Dataset excerpts
:::::

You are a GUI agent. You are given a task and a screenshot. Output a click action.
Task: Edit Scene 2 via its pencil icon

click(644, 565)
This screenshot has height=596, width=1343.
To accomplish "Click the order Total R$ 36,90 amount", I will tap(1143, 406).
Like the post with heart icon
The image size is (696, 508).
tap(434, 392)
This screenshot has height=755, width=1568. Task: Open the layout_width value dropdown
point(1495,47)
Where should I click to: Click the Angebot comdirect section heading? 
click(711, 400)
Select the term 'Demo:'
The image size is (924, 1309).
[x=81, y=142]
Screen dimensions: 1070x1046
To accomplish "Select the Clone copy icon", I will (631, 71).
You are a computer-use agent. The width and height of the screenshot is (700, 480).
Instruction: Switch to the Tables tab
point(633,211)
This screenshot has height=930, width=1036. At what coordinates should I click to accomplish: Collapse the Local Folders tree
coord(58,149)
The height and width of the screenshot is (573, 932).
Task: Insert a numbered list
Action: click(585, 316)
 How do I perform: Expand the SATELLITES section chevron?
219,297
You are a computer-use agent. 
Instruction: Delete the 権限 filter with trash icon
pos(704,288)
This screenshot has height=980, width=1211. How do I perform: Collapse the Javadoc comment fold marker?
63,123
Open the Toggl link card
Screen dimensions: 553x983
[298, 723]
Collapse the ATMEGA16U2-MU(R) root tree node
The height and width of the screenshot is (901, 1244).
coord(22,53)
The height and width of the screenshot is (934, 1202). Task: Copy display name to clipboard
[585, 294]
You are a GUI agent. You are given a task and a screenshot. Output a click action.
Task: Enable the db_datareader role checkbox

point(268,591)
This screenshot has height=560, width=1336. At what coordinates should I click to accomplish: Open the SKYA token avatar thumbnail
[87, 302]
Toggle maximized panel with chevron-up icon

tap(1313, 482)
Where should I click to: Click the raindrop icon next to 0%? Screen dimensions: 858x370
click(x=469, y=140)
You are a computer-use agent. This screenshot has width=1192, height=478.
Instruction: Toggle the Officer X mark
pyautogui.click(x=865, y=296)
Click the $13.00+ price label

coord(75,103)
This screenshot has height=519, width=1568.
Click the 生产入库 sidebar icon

:::::

## Task brief
Give the data again, exactly as it stands.

## Solution
You are a GUI agent. You are given a task and a screenshot. Output a click action.
Task: Edit Scene 2 via its pencil icon

click(644, 565)
This screenshot has height=596, width=1343.
To accomplish "Click the order Total R$ 36,90 amount", I will tap(1143, 406).
Like the post with heart icon
The image size is (696, 508).
tap(434, 392)
This screenshot has height=755, width=1568. Task: Open the layout_width value dropdown
point(1495,47)
Where should I click to: Click the Angebot comdirect section heading? 
click(711, 400)
Select the term 'Demo:'
The image size is (924, 1309).
[x=81, y=142]
Screen dimensions: 1070x1046
To accomplish "Select the Clone copy icon", I will (631, 71).
You are a computer-use agent. The width and height of the screenshot is (700, 480).
Instruction: Switch to the Tables tab
point(633,211)
This screenshot has height=930, width=1036. At what coordinates should I click to accomplish: Collapse the Local Folders tree
coord(58,149)
The height and width of the screenshot is (573, 932).
Task: Insert a numbered list
Action: click(585, 316)
 How do I perform: Expand the SATELLITES section chevron?
219,297
You are a computer-use agent. 
Instruction: Delete the 権限 filter with trash icon
pos(704,288)
This screenshot has height=980, width=1211. How do I perform: Collapse the Javadoc comment fold marker?
63,123
Open the Toggl link card
Screen dimensions: 553x983
[298, 723]
Collapse the ATMEGA16U2-MU(R) root tree node
The height and width of the screenshot is (901, 1244).
coord(22,53)
The height and width of the screenshot is (934, 1202). Task: Copy display name to clipboard
[585, 294]
You are a GUI agent. You are given a task and a screenshot. Output a click action.
Task: Enable the db_datareader role checkbox

point(268,591)
This screenshot has height=560, width=1336. At what coordinates should I click to accomplish: Open the SKYA token avatar thumbnail
[87, 302]
Toggle maximized panel with chevron-up icon

tap(1313, 482)
Where should I click to: Click the raindrop icon next to 0%? Screen dimensions: 858x370
click(x=469, y=140)
You are a computer-use agent. This screenshot has width=1192, height=478.
Instruction: Toggle the Officer X mark
pyautogui.click(x=865, y=296)
Click the $13.00+ price label

coord(75,103)
This screenshot has height=519, width=1568.
Click the 生产入库 sidebar icon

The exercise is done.